Surface oxygen vacancies on WO3 nanoplate arrays induced by Ar plasma treatment for efficient photoelectrochemical water oxidation

Abstract The construction of surface defects on semiconductor oxide photoanodes has been identified as a promising route for attaining improved photoelectrochemical (PEC) performance. Here, Ar plasma treatment has been used to etch the surface of hydrothermally synthesized WO3 nanoplate array films, which generated surface oxygen vacancies (Ovs) with the concomitant reduction of surface W6+ to W5+/W4+. As a result, the visible-light absorption and photogenerated charge separation of WO3 was enhanced, as evidenced by X-ray photoelectron spectroscopy (XPS), UV/Vis diffuse-reflectance spectroscopy (DRS), and photoluminescence (PL) spectroscopy.
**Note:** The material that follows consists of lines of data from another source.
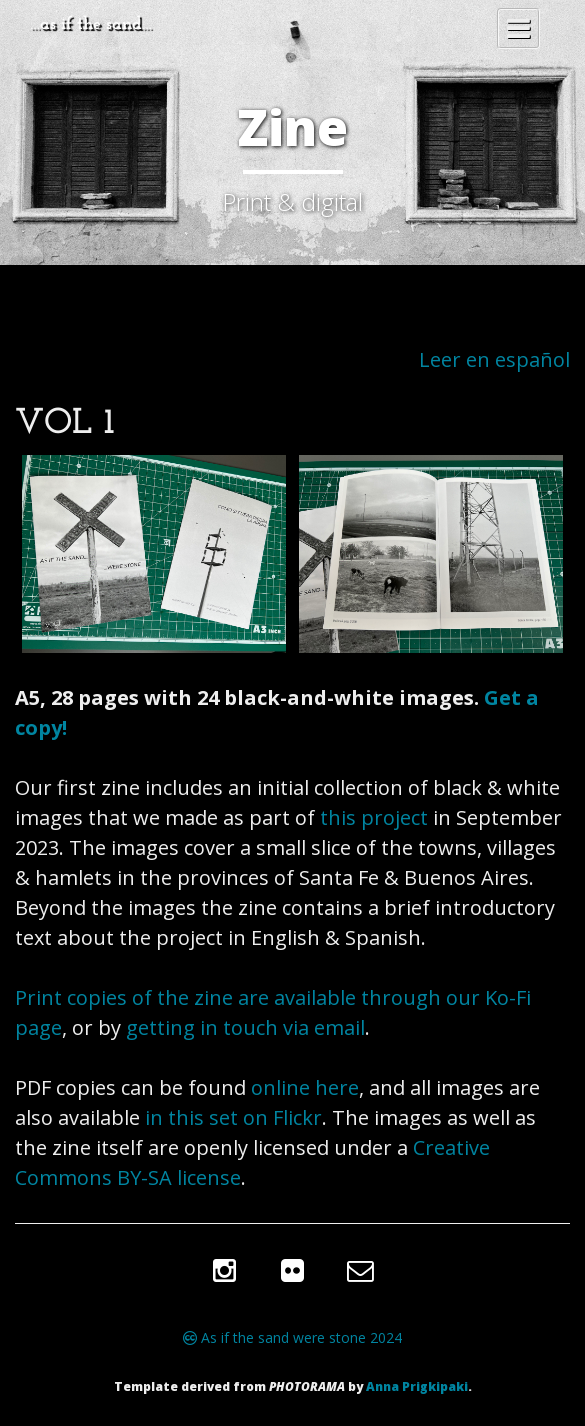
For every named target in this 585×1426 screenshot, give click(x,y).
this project (374, 817)
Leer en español (494, 359)
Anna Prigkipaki (417, 1386)
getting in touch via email (245, 1027)
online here (305, 1087)
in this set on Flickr (233, 1117)
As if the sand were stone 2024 (292, 1337)
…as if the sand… (91, 24)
A WO3 photoanode subjected to Ar plasma treatment for 120 s exhibited a photocurrent density of 1.32 mA cm−2 and an O2 evolution rate of 1.0 μmol cm−2·min−1 under simulated solar light irradiation at a bias potential of 1.23 V vs. reversible hydrogen electrode, approximately 1.7- and 5-times higher, respectively, than those of a pristine sample. This improvement is mainly attributed to the facilitative effect of surface oxygen vacancy defects, which promote electron–hole generation and separation rates and decrease the interfacial charge-transfer resistance between the WO3 photoanode and electrolyte. Our Ar plasma surface modification also has potential for developing other photoanodes for efficient PEC performance.